→ THE PROBLEM: Could you copy out the text of the records below word for word, leaving out the pictures?

Pointing records for text and elements
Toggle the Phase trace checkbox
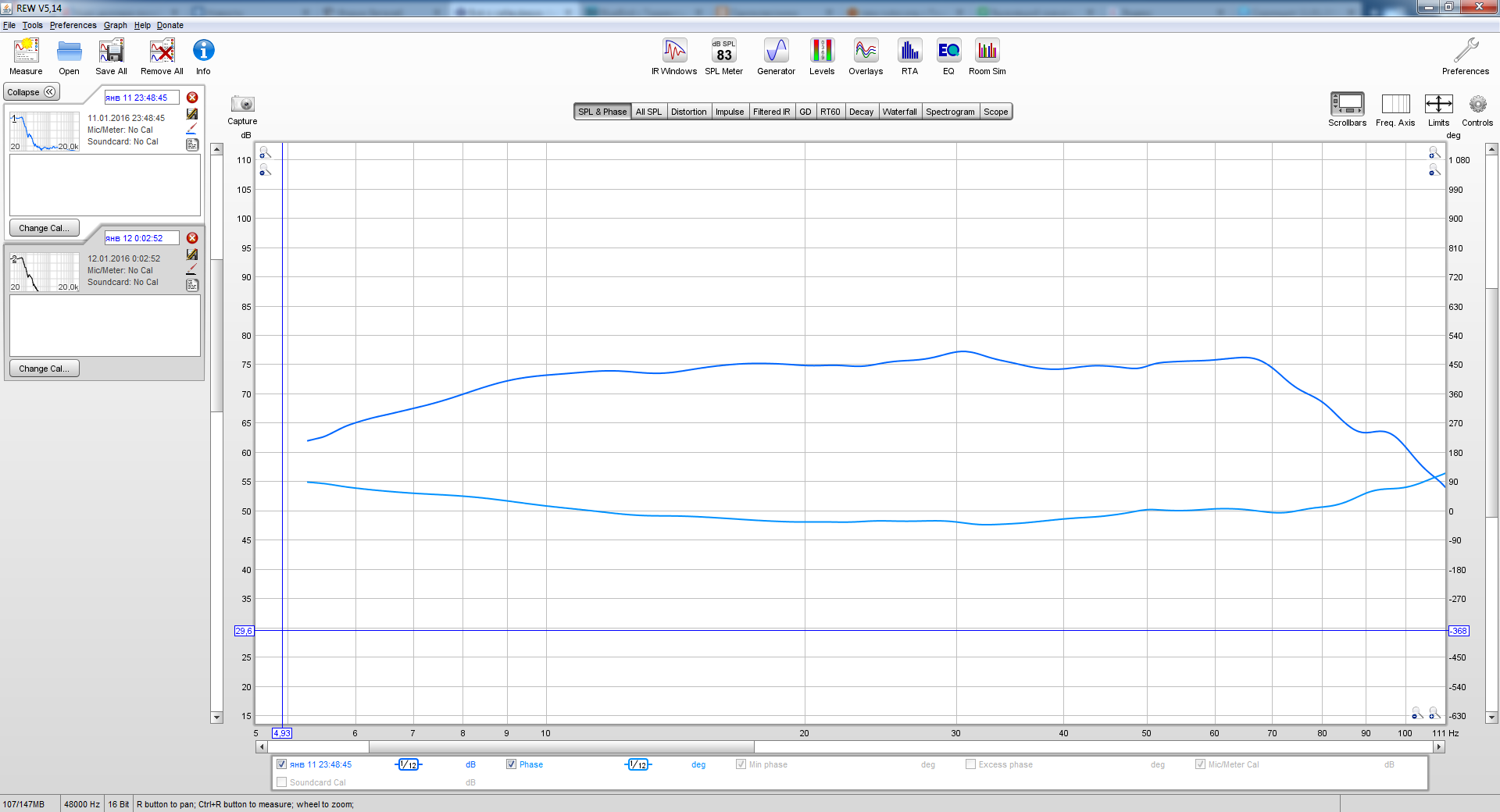point(512,764)
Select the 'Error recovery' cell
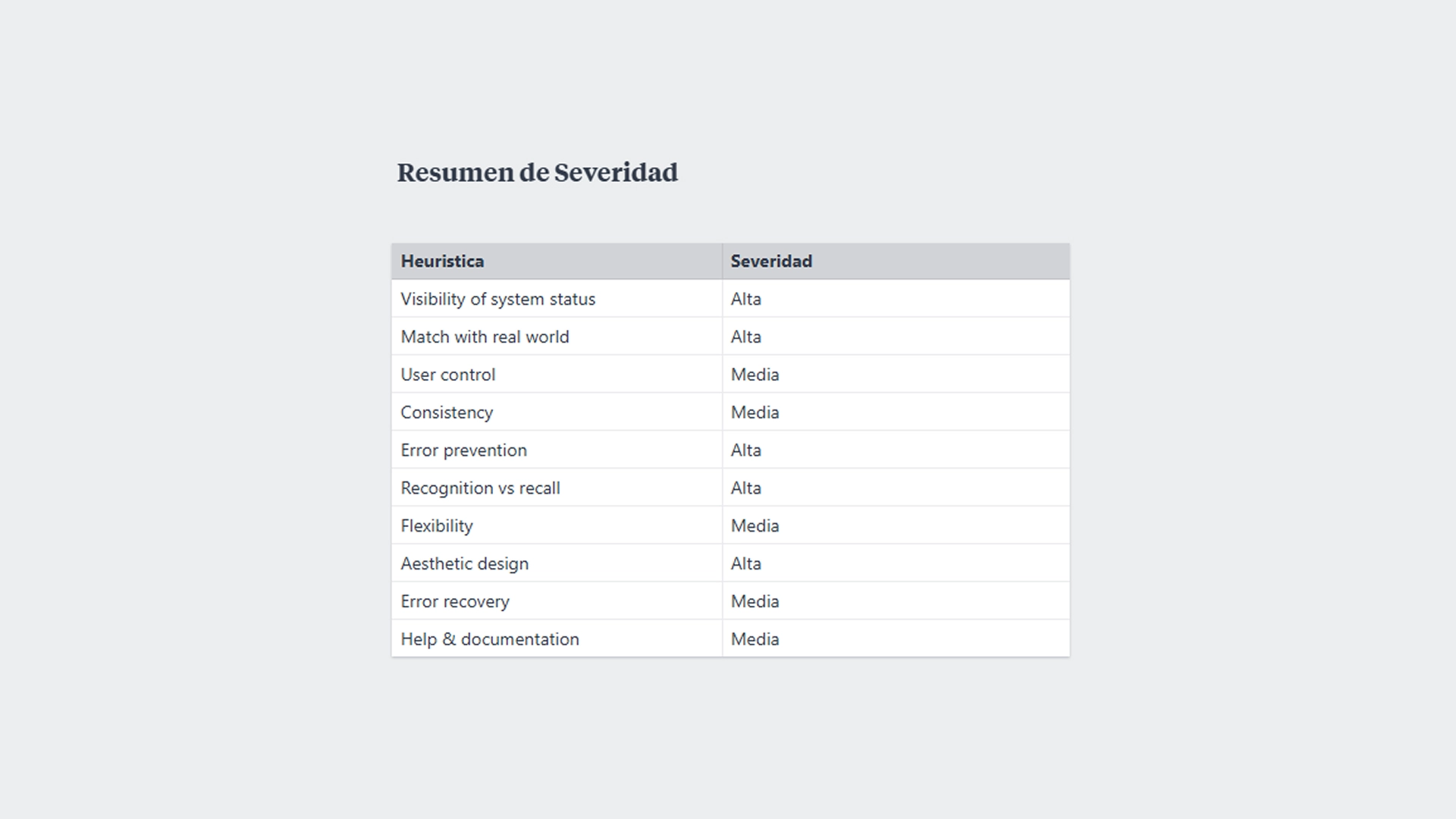 click(455, 603)
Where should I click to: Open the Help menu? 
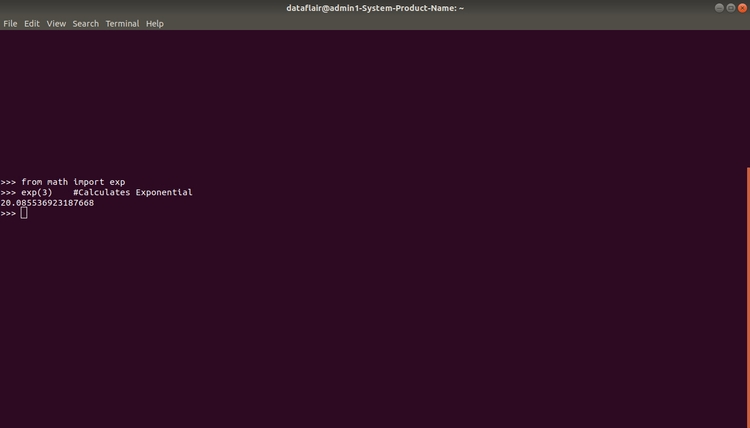point(155,23)
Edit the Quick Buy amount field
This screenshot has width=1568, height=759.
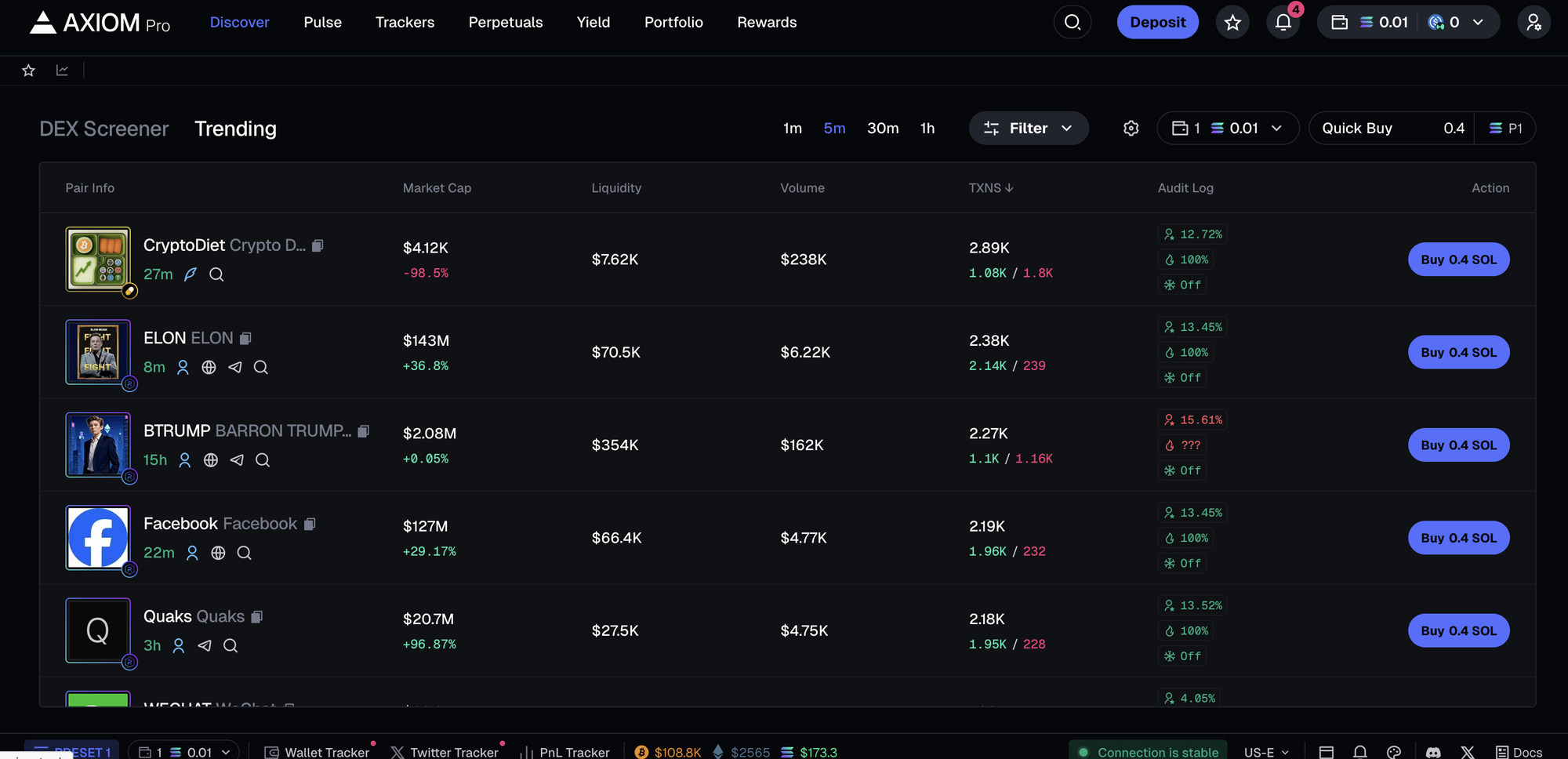click(1454, 128)
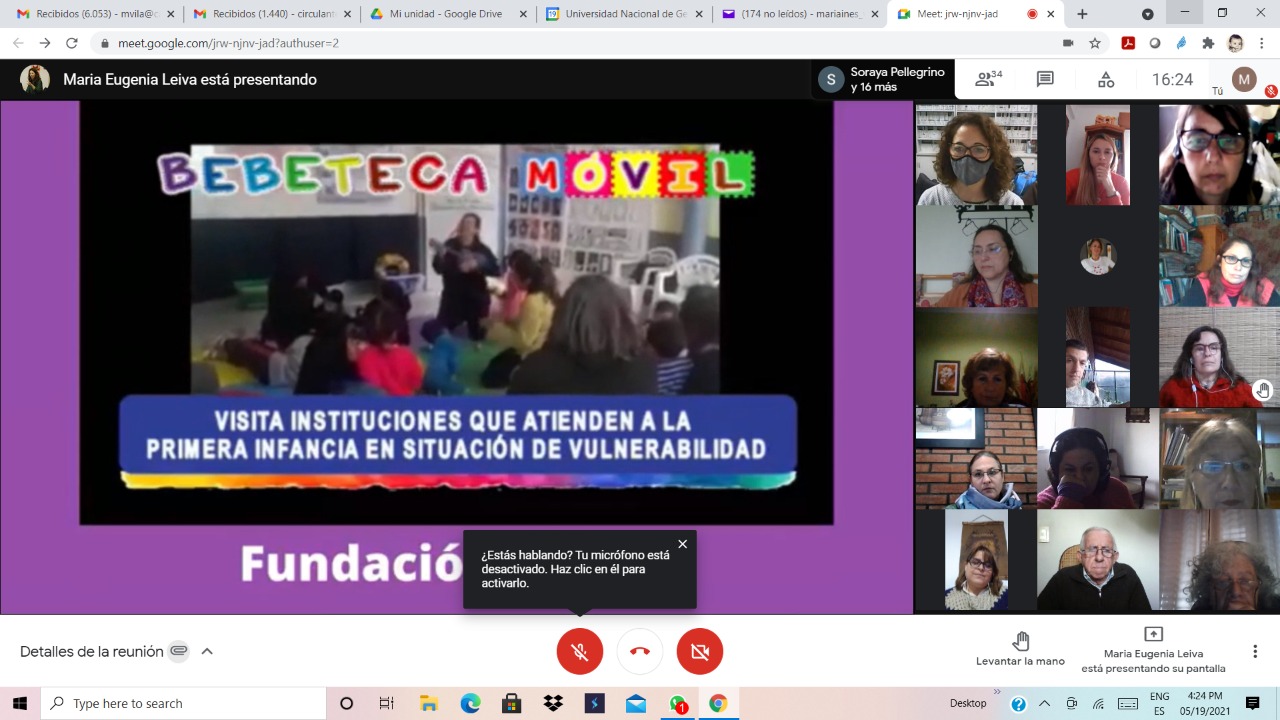Show hidden system tray icons
Screen dimensions: 1280x720
pyautogui.click(x=1044, y=703)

→ CORRECT RESULT:
Toggle the Phase trace checkbox
point(512,764)
Select the 'Error recovery' cell
 click(455, 603)
Where should I click to: Open the Help menu? 
point(155,23)
Edit the Quick Buy amount field
This screenshot has width=1568, height=759.
click(1454, 128)
Show hidden system tray icons
Screen dimensions: 1280x720
pyautogui.click(x=1044, y=703)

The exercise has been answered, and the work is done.